» DATA FOR ANALYSIS

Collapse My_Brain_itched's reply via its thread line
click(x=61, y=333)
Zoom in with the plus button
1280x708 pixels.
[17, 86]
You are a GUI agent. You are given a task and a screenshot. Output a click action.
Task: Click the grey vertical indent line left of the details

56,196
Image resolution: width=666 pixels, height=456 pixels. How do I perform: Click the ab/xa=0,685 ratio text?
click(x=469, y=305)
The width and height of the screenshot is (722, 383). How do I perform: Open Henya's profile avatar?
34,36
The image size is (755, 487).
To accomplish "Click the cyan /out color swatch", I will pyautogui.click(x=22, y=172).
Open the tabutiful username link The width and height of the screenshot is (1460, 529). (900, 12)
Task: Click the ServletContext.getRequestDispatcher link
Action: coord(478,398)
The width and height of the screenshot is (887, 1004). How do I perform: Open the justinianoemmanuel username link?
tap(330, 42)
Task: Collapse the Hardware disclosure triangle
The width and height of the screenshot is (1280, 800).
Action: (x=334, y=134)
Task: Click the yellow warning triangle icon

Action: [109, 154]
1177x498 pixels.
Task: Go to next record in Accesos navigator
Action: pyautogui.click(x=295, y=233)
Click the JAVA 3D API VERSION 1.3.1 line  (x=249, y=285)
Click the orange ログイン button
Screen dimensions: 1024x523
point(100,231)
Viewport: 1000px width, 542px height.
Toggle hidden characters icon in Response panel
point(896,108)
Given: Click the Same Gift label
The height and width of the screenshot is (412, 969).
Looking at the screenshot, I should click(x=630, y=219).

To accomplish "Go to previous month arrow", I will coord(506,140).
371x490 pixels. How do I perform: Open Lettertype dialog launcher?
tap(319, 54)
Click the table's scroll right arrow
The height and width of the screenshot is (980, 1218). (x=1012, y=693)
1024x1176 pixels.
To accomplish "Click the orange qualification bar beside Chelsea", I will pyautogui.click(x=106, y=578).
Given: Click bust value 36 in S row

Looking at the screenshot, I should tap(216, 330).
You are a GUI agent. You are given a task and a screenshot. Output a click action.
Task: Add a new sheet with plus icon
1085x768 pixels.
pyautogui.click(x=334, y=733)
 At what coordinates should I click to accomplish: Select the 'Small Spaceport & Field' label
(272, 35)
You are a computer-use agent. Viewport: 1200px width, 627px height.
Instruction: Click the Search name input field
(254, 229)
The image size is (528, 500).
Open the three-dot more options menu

» WHAT YOU WILL DO
All of the material above needs repeating. Keep it exact.

» EXERCISE RESULT
Collapse My_Brain_itched's reply via its thread line
click(x=61, y=333)
Zoom in with the plus button
1280x708 pixels.
[17, 86]
You are a GUI agent. You are given a task and a screenshot. Output a click action.
Task: Click the grey vertical indent line left of the details

56,196
Image resolution: width=666 pixels, height=456 pixels. How do I perform: Click the ab/xa=0,685 ratio text?
click(x=469, y=305)
The width and height of the screenshot is (722, 383). How do I perform: Open Henya's profile avatar?
34,36
The image size is (755, 487).
To accomplish "Click the cyan /out color swatch", I will pyautogui.click(x=22, y=172).
Open the tabutiful username link The width and height of the screenshot is (1460, 529). (900, 12)
Task: Click the ServletContext.getRequestDispatcher link
Action: coord(478,398)
The width and height of the screenshot is (887, 1004). How do I perform: Open the justinianoemmanuel username link?
tap(330, 42)
Task: Collapse the Hardware disclosure triangle
The width and height of the screenshot is (1280, 800).
Action: (x=334, y=134)
Task: Click the yellow warning triangle icon

Action: [109, 154]
1177x498 pixels.
Task: Go to next record in Accesos navigator
Action: pyautogui.click(x=295, y=233)
Click the JAVA 3D API VERSION 1.3.1 line  (x=249, y=285)
Click the orange ログイン button
Screen dimensions: 1024x523
point(100,231)
Viewport: 1000px width, 542px height.
Toggle hidden characters icon in Response panel
point(896,108)
Given: Click the Same Gift label
The height and width of the screenshot is (412, 969).
Looking at the screenshot, I should click(x=630, y=219).

To accomplish "Go to previous month arrow", I will coord(506,140).
371x490 pixels. How do I perform: Open Lettertype dialog launcher?
tap(319, 54)
Click the table's scroll right arrow
The height and width of the screenshot is (980, 1218). (x=1012, y=693)
1024x1176 pixels.
To accomplish "Click the orange qualification bar beside Chelsea", I will pyautogui.click(x=106, y=578).
Given: Click bust value 36 in S row

Looking at the screenshot, I should tap(216, 330).
You are a GUI agent. You are given a task and a screenshot. Output a click action.
Task: Add a new sheet with plus icon
1085x768 pixels.
pyautogui.click(x=334, y=733)
 At what coordinates should I click to accomplish: Select the 'Small Spaceport & Field' label
(272, 35)
You are a computer-use agent. Viewport: 1200px width, 627px height.
Instruction: Click the Search name input field
(254, 229)
The image size is (528, 500).
Open the three-dot more options menu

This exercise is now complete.